Explotando a los hijos

enero 23, 2016

Título:  Almacén de antigüedades.

Autor: Charles Dickens.

Editorial:  Club Internacional del Libro.

1979, BBC

Dickens siempre mostró especial sensibilidad por la infancia.  Sus muy conocidas Oliver Twist o Grandes Esperanzas, muestran las andanzas juveniles de unos protagonistas cuyas fortuitas desventuras o suerte al acecho, según el caso, marcan una vida llena de alegrías o miserias, estas últimas más frecuentes.

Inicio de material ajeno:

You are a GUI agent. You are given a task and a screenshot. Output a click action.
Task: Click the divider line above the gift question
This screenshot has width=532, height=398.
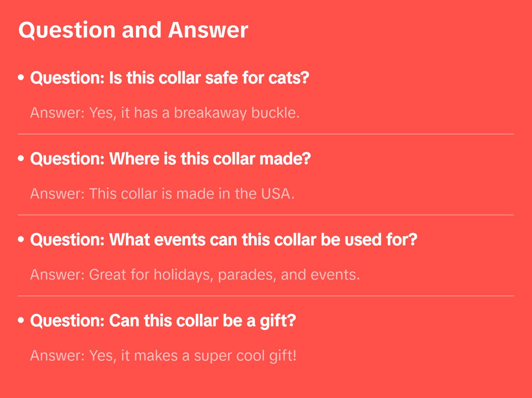click(x=266, y=296)
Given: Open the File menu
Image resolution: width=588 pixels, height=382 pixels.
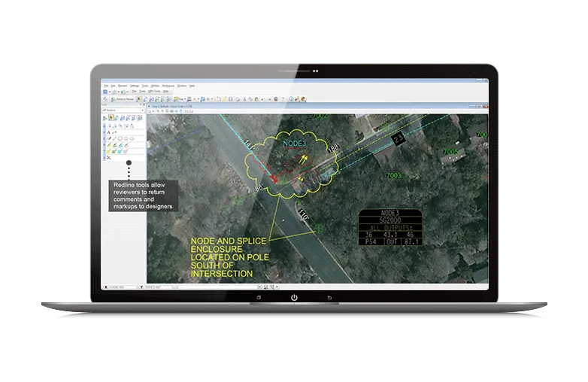Looking at the screenshot, I should [x=106, y=86].
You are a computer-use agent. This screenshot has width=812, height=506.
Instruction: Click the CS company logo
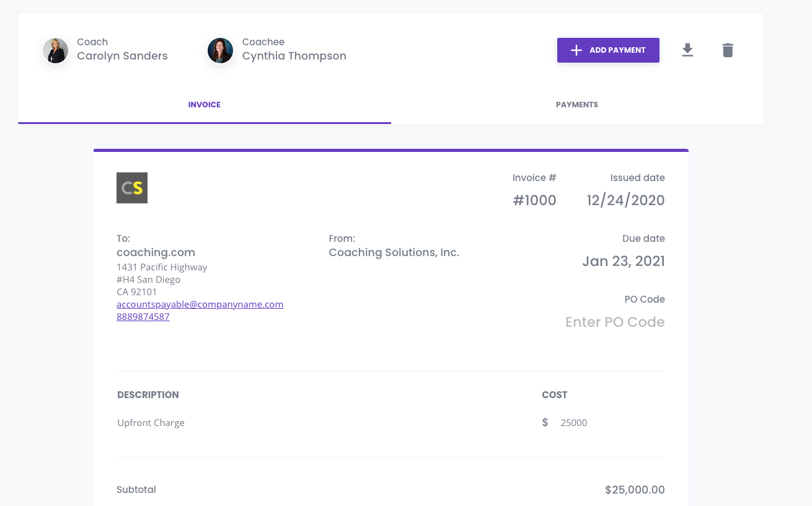[132, 188]
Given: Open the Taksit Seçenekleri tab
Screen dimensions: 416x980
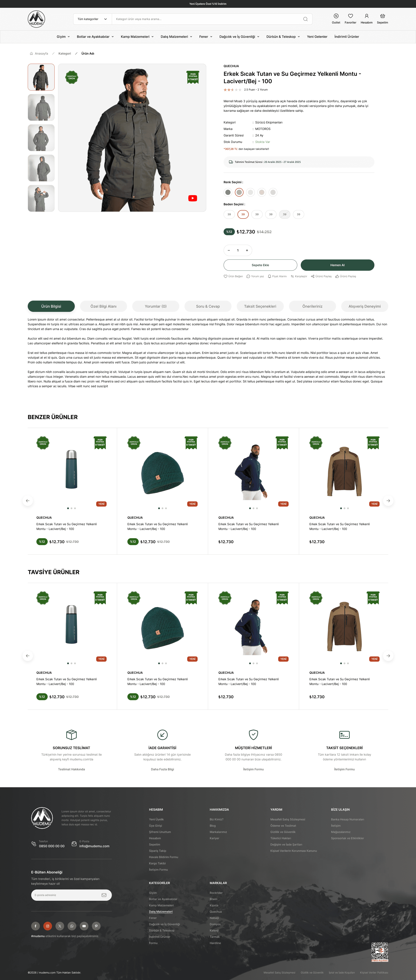Looking at the screenshot, I should pyautogui.click(x=260, y=306).
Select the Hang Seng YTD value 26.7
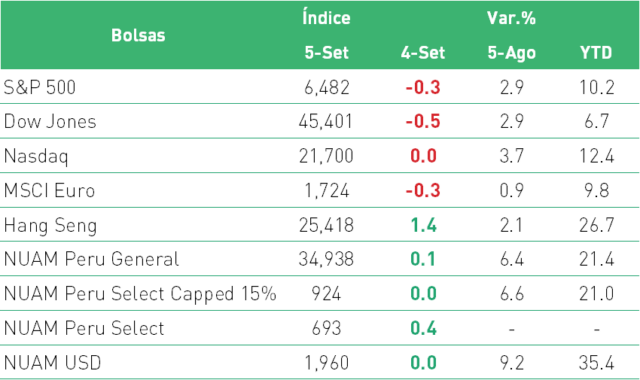This screenshot has height=380, width=640. click(596, 225)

Almacén de antigüedades, no por menos conocida, deja de sustraerse a la fórmula, y en un siglo en que una asentada revolución industrial aún mal entendida, creaba masas de pobreza, la joven protagonista es explotada por un anciano sin escrúpulos.  Todo con el más perfecto decoro y tono apto para todos los públicos, sin mancillar su honra pero ejerciendo la mendicidad en su justa medida.

En países que tratan de liberarse del fango de la pobreza, y elevarse con trabajo para alcanzar un desarrollo razonable, los hijos fueron elemento vital de ayuda.  En la España rural de los cincuenta y sesenta, los jóvenes, una vez terminada su instrucción básica, en su incipiente adolescencia, pasaban a formar parte de la cuadrilla familiar, colaborando en el sustento y progreso de la misma, que aparejaba a la vez el de su país.  Y aunque hoy no entenderíamos que a tan tierna edad comenzara la vida laboral de cualquier español, las carencias y sufrimientos de la época justificaban esta norma social.  Pero de ahí a la mendicidad hay un trecho, y tanto entonces como ahora, causaba perplejidad y asco, ver en la puerta de una iglesia una joven de cualquier minoría étnica, que las había entonces y las hay ahora, cuyo único negocio era parir hijos para exhibirlos sin pudor al son de la calderilla removida en un cuenco de porcelana, mientras entonaba el eterno soniquete:  “una moneda, señora”.  La proclive fertilidad de las ninfas, ofertaba al viandante una cara infantil nueva cada año;  qué bien conocían ellas el negocio:  el mozo imberbe siempre renta menos que el harapiento niño de teta.

Hoy, a Dios gracias, y al esfuerzo de muchas generaciones de españoles, cada vez hay menos de esto, al menos con pasaporte patrio.  Son más lo inmigrantes que prosiguen este negocio de la mendicidad pariendo y mostrando.  Que el niño en casa no produce, ni en la guardería, ni en el colegio.  Mejor que se vea.  ¿Hay mayor delito de explotación infantil?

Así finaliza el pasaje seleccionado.